How to Train in a Shallow Pool
Pool size is a frequent topic concerning candidates preparing for Rescue Swimmer School. In a perfect world everyone would have access to an Olympic-sized pool that’s 12 feet deep, but we all know that’s not the case. Pools vary in shapes and sizes and tend to lack adequate depth for proper training. While individuals training in a big pool have an advantage, but only by a small margin. While drills in a big pool allows increased confidence and familiarity, it doesn’t guarantee success. The more significant factor is ones ability to maintain composure underwater while being stressed. Below I’ve compiled a list of drills you can use in shallow pools. Keep in mind, all of these require some baseline level of pool fitness and can only be done in the presence of a lifeguard who is aware of what you’re doing. Anytime you’re doing breath holding drills in the water, there is a potential you will pass out and need someone to rescue you. DO NOT DO THESE ALONE.
Half and Halfs: these are more commonly called over/unders, but I like half-and-half better. It might have something to do with my obsession of chugging half-and-half anytime I eat a peanut butter and jelly sandwich. It’s a superior option to milk, in moderation, of course! Anyway, half-and-halfs involve swimming the first 12.5 yds/meters of the pool on the surface via the freestyle stroke. At the halfway mark submerge and swim underwater to the end of the pool. This is one length of the pool where you swim half above the surface and half underwater. Repeat this for 50-200yds/meters. These are a great warm up to any swim or added to a workout on an interval to increase your heart rate further increasing the difficulty. Try adding 4x50 half-and-halfs on the 1:30 interval to your next swim. If you find this easy, switch to 4x100 on the 2:30. If neither of these suit your fitness, get creative and make up your own. If you find even one lap to be too challenging, try swimming underwater first and freestyle second. This gives you the added push off the pool on each lap while underwater.
Brick on Back: this is the classic brick tread but moving. While holding the dive brick (10lbs) in your hands, swim backwards the length of the pool. The goal of this is to keep the brick out of the water the entire time. The best way to do this is via the eggbeater kick or a modified frog kick. Look those up on YouTube if you’re not familiar. This is a challenging drill for many. If you’re unable to complete it, try keeping the brick just below the surface or only holding it in one hand.

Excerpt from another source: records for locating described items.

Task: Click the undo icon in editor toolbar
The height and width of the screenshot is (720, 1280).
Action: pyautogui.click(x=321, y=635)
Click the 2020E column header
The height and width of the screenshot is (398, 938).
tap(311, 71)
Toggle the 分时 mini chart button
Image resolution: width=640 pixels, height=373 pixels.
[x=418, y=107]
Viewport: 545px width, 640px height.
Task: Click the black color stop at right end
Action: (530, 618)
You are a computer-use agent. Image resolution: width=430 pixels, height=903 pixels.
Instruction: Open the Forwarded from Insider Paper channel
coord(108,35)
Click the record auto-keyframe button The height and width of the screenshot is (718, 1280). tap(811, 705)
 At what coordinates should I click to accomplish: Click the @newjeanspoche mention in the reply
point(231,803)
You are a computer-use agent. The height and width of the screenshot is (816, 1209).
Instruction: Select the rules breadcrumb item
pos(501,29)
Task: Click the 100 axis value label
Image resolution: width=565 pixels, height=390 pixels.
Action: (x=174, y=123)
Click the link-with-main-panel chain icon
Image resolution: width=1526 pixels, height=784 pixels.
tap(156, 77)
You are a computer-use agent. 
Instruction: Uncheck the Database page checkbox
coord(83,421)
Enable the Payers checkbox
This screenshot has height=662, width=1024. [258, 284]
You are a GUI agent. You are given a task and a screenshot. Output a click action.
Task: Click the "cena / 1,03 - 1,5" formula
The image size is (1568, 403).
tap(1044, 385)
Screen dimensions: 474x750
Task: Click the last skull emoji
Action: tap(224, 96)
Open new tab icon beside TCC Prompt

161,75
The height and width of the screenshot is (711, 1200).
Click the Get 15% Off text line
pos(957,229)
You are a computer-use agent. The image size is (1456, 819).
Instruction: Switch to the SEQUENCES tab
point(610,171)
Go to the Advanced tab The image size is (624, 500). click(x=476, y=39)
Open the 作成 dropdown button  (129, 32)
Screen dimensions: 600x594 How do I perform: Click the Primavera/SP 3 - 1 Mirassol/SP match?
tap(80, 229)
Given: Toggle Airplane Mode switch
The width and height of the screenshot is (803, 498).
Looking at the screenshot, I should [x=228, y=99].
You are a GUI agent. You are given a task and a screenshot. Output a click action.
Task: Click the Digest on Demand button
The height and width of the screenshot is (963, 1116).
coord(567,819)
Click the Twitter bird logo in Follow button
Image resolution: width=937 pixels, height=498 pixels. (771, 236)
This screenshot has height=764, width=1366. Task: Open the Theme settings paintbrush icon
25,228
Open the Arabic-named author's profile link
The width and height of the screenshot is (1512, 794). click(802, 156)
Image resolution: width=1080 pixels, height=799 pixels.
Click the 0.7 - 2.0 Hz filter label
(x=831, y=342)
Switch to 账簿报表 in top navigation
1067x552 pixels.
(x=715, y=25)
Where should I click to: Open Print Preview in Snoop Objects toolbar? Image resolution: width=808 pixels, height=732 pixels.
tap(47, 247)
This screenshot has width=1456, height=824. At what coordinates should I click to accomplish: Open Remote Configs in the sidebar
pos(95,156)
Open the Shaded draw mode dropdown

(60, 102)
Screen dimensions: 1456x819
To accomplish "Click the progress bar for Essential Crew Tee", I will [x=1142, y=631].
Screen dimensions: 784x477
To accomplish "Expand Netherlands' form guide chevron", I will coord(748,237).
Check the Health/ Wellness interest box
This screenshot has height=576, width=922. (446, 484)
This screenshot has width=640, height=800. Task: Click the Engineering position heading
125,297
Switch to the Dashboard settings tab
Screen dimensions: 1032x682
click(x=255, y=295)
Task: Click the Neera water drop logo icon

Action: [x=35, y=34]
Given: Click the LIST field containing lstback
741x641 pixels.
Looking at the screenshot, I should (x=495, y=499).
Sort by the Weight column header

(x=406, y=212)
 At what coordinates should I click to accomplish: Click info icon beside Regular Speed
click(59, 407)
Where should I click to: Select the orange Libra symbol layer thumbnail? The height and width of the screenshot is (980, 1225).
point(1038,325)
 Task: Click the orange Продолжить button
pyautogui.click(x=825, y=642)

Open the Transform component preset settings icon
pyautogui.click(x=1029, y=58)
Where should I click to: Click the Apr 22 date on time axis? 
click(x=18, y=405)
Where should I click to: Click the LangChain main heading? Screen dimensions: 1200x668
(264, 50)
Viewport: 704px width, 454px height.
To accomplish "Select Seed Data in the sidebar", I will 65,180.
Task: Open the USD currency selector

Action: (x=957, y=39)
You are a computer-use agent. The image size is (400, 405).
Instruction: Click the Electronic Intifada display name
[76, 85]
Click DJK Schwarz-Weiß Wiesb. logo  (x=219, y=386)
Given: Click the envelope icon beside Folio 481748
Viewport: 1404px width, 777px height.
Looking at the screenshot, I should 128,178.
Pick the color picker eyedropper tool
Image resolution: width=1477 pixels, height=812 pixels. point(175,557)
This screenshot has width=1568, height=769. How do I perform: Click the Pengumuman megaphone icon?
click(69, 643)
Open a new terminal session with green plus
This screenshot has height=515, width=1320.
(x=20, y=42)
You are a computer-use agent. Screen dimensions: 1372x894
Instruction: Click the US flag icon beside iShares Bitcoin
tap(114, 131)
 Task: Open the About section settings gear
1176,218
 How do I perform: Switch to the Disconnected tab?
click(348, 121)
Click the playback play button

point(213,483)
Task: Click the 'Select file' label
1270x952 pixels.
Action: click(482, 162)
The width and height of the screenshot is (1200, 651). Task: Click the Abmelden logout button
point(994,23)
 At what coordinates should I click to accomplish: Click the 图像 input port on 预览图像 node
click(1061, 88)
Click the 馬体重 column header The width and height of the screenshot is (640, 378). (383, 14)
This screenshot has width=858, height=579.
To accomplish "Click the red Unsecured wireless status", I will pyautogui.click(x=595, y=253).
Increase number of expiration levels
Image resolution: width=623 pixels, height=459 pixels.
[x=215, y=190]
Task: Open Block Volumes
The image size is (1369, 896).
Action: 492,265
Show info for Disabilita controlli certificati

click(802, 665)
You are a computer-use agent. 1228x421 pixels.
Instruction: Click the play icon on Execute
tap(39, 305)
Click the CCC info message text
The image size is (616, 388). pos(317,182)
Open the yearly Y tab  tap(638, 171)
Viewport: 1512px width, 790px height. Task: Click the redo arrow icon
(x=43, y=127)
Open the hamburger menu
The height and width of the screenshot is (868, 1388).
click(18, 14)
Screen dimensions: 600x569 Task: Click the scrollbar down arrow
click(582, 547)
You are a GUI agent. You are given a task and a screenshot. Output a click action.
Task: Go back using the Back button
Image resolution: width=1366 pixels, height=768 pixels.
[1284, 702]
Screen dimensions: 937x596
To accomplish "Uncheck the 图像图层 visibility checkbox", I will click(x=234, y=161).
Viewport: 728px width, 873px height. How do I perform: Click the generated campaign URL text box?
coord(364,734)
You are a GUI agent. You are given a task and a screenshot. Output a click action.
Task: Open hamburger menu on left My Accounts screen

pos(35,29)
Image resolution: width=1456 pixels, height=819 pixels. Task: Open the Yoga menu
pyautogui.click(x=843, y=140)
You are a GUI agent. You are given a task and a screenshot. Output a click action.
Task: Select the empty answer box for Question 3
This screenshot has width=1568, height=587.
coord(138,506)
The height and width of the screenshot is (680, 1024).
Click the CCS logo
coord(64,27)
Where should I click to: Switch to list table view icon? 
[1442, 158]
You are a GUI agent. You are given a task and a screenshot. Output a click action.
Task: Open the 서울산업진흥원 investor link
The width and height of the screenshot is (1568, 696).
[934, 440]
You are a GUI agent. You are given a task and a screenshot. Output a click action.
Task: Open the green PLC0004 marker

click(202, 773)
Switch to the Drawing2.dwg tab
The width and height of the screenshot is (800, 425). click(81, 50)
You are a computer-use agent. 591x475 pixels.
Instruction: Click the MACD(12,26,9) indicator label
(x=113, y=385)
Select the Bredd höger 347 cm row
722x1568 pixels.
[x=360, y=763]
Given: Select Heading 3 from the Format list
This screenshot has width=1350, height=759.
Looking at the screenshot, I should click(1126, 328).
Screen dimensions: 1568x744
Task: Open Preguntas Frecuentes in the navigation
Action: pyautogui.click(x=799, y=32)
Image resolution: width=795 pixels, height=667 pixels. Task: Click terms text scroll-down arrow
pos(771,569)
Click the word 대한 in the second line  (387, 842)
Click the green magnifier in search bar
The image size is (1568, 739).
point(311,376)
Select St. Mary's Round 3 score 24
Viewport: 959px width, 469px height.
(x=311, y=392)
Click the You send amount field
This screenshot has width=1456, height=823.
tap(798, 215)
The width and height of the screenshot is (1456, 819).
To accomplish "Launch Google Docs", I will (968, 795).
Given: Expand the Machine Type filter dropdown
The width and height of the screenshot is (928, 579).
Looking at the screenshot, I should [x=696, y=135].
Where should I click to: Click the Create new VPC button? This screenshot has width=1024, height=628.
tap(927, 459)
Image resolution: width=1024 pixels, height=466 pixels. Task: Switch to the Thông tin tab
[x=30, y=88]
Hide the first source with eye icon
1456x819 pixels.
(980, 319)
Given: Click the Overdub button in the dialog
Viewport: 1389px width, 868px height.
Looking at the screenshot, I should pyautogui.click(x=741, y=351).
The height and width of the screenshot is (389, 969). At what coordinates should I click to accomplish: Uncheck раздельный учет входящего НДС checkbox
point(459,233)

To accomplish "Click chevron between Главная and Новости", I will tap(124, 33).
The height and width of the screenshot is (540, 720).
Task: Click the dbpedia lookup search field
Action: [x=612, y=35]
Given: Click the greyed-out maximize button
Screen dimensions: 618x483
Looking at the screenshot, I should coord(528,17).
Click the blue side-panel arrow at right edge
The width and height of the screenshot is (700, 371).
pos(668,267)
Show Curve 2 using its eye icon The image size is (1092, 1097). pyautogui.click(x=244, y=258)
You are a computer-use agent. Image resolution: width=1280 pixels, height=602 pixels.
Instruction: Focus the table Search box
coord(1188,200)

Slowly work to the point where you can do a brick tread for 50yds and up.
Underwater Laps: the classic 25yd underwater lap requires minimal pool depth.
Hypoxic laps: If you swam in high school or college these may not be bad but I struggled with them while training. Swim freestyle the length of the pool, only breathing a predetermined number of times. For example, 50 yds, two breaths on the first 25 and two breaths on the second 25. Or 100yds, 4 breaths for the first length, 3 for the second, 2 on the third and 1 on the last. Part of the reason they are so hard is it’s easy to breathe anytime you need to. This ups the mental toughness aspect of the drill as it’s easy to take an extra breath when needed.
There are about a million drills you could make up for shallow pool water confidence and these are just a few of the ones off the top of my head. Hopefully, this sparks your imagination and gets rid of the excuse you have in the back of your head of not having adequate facilities.